Ella sólo asintió, restándole importancia al aviso de aquella mujer. Se encontraba tan dentro de su mundo, tan encerrada en sus caprichos que olvidó que el frio podía ser malo para su salud, y más si sólo tenía aquel suéter rojo que una vez le había obsequiado su querido abuelo. Al detener el columpio se dio cuenta que las hojas cubrían tanto el césped de aquel patio que se había formado una especie de alfombra debajo de sus piecitos, dando alusión a una delgada capa que pronto se desvanecería y que haría que ella cayese en un enorme hoyo negro.

Sacudió la cabeza al notar que se había quedado soñando despierta mientras miraba hacía sus botas de lluvia color amarillo, un amarillo tan intenso como el del mismísimo sol, pero que le contrastaba perfectamente bien con las prendas que llevaba en aquel momento, su jean desgastado, su blusa de tiras color turquesa y el viejo suéter del abuelo.

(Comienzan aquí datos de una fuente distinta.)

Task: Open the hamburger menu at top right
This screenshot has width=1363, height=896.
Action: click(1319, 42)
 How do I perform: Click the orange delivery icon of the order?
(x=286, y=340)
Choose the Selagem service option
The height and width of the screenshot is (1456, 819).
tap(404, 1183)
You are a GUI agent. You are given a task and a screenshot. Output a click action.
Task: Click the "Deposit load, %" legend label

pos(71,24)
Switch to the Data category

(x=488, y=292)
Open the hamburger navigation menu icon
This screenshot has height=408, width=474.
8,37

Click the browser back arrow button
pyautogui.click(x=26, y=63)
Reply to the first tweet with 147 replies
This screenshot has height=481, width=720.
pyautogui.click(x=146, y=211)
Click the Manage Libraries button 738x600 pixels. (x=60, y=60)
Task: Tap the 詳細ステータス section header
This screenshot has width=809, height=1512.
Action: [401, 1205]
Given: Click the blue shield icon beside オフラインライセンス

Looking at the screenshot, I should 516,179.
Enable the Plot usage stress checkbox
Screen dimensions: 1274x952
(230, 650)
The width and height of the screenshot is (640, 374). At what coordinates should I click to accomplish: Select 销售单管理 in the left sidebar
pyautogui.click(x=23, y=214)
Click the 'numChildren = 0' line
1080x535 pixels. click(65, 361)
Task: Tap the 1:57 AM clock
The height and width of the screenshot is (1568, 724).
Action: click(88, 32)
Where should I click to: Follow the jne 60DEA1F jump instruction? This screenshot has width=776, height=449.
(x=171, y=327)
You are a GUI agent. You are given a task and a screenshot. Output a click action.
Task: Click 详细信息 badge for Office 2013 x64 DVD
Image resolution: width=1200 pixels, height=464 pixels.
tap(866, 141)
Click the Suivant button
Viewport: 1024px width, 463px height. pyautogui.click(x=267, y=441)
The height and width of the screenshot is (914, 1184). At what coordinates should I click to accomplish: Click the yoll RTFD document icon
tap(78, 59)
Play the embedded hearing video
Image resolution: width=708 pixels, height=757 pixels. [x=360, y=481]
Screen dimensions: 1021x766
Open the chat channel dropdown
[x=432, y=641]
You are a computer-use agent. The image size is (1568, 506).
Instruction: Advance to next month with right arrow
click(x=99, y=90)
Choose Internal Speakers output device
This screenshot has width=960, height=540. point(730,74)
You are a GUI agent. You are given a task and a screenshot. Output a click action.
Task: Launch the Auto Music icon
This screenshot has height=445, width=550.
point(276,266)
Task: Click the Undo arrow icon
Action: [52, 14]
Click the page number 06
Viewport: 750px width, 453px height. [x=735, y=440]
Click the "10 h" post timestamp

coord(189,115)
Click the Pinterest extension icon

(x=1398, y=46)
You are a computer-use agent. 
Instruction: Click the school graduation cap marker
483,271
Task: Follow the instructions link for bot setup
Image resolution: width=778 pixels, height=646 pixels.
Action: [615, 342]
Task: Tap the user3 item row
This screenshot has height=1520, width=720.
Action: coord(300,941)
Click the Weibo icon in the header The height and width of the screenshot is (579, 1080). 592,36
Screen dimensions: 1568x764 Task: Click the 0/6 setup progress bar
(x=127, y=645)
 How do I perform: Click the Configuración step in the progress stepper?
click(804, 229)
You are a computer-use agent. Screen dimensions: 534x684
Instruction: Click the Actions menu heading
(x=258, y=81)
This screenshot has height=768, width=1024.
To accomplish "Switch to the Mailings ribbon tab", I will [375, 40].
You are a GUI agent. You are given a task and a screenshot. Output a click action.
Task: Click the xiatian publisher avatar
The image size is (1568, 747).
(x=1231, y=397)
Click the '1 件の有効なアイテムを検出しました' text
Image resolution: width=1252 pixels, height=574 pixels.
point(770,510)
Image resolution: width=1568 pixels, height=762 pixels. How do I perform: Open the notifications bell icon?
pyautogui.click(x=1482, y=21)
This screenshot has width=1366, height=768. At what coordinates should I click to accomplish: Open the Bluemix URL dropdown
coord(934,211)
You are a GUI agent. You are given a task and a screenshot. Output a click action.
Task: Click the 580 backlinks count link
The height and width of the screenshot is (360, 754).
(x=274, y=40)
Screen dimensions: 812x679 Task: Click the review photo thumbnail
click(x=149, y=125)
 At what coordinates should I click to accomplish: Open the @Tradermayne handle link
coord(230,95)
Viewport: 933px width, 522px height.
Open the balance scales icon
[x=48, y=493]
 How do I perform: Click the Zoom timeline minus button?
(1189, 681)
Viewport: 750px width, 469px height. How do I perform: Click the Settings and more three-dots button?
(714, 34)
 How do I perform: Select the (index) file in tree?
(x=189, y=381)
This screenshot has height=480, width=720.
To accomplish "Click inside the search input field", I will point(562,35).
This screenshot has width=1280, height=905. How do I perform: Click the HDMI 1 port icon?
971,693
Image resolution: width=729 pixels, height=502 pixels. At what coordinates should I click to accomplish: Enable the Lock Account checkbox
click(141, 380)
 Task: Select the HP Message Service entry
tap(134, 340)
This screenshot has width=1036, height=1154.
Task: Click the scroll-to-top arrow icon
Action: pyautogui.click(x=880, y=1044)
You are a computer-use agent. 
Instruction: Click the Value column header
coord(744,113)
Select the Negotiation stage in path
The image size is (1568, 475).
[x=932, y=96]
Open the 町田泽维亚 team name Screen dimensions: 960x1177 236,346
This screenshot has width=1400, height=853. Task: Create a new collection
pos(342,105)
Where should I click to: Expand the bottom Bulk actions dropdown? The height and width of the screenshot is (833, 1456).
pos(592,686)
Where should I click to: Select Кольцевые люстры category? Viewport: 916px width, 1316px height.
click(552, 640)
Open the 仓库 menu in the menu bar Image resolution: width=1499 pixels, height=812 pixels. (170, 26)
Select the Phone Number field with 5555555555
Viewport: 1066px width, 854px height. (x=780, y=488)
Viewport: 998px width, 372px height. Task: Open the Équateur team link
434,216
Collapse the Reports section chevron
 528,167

En cuanto quiso poner los pies en marcha para entrar a comer, notó cómo las voces de unos extraños provenían de aquella casa a la cual siempre se había sentido atraída, aquella casa tan vieja, misteriosa y que siempre había estado allí para ella ilusionándola, haciéndola pensar que algún día esa casa sería para ella, para que pudiese llenarla de todos los objetos que ella quisiese, que podía pintarla de todos los colores que a ella le encantaban, allí, dónde ella podía dejar de ocultar su verdadera yo.

-El patio me fascina. – Una voz masculina e inquietante la hizo temblar levemente.

La curiosidad la removió por completo, era una chica muy entrometida algunas veces, en lo personal no le gustaba mucho aquello pero, era su casa favorita, tenía derecho a saber qué ocurría y por qué esos impostores se atrevían a colocar un pie dentro de su castillo soñado.

Hizo un esfuerzo enorme por no hacer que sus pisadas atrajeran la atención de los desconocidos. Se asomo por los pequeños orificios de la cerca que separaban las propiedades. Al principio le costó mucho saber quién era qué, pero al poner detenida atención notó que había tres hombres allí; Uno de piel morena que tenía el cabello lacio y le llegaba justo a los hombros, otro de piel blanca sonrosada que tenía el cabello crispado y a duras penas podía notar que llevaba unas pecas demasiado tiernas en aquel rostro que le era tan difícil de describir.

Qué molestos, pensó de manera caprichosa en aquel momento.

Pero entonces se topó con el tercero, el dueño de aquella voz tan profunda, a duras penas pudo identificar su rostro, sólo se fijo en aquellos brazos, aquella espalda, y su silueta. Era la silueta más masculina que jamás había visto, le secó los labios al instante y por algún motivo su estomago hizo algo que ella no pudo identificar.